- **Aim of the exercise**
Rewrite all of the items below, putting "point" wherever "pixel" appears and keeping everything else unchanged.

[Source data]
>> BEGIN

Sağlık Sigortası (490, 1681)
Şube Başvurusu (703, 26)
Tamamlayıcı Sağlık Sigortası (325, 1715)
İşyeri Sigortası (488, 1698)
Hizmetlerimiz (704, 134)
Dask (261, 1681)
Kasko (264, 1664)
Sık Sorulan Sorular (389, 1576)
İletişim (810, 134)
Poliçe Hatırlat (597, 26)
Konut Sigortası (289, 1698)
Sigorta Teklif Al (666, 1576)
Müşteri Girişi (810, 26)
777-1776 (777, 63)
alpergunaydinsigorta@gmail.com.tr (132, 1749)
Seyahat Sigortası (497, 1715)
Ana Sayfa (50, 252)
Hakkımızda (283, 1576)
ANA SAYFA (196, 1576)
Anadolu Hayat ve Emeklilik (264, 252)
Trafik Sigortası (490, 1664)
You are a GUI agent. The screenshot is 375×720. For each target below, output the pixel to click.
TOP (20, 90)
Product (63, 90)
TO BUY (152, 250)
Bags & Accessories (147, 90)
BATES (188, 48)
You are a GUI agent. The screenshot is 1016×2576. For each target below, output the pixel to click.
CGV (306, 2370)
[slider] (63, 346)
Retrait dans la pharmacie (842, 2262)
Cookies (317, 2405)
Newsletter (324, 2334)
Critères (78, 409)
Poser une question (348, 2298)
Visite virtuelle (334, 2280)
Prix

>> END

- **Exercise response**
Sağlık Sigortası (490, 1681)
Şube Başvurusu (703, 26)
Tamamlayıcı Sağlık Sigortası (325, 1715)
İşyeri Sigortası (488, 1698)
Hizmetlerimiz (704, 134)
Dask (261, 1681)
Kasko (264, 1664)
Sık Sorulan Sorular (389, 1576)
İletişim (810, 134)
Poliçe Hatırlat (597, 26)
Konut Sigortası (289, 1698)
Sigorta Teklif Al (666, 1576)
Müşteri Girişi (810, 26)
777-1776 (777, 63)
alpergunaydinsigorta@gmail.com.tr (132, 1749)
Seyahat Sigortası (497, 1715)
Ana Sayfa (50, 252)
Hakkımızda (283, 1576)
ANA SAYFA (196, 1576)
Anadolu Hayat ve Emeklilik (264, 252)
Trafik Sigortası (490, 1664)
You are a GUI agent. The screenshot is 375×720. For each target below, output the point to click.
TOP (20, 90)
Product (63, 90)
TO BUY (152, 250)
Bags & Accessories (147, 90)
BATES (188, 48)
You are a GUI agent. The screenshot is 1016×2576. For each target below, output the point to click.
CGV (306, 2370)
[slider] (63, 346)
Retrait dans la pharmacie (842, 2262)
Cookies (317, 2405)
Newsletter (324, 2334)
Critères (78, 409)
Poser une question (348, 2298)
Visite virtuelle (334, 2280)
Prix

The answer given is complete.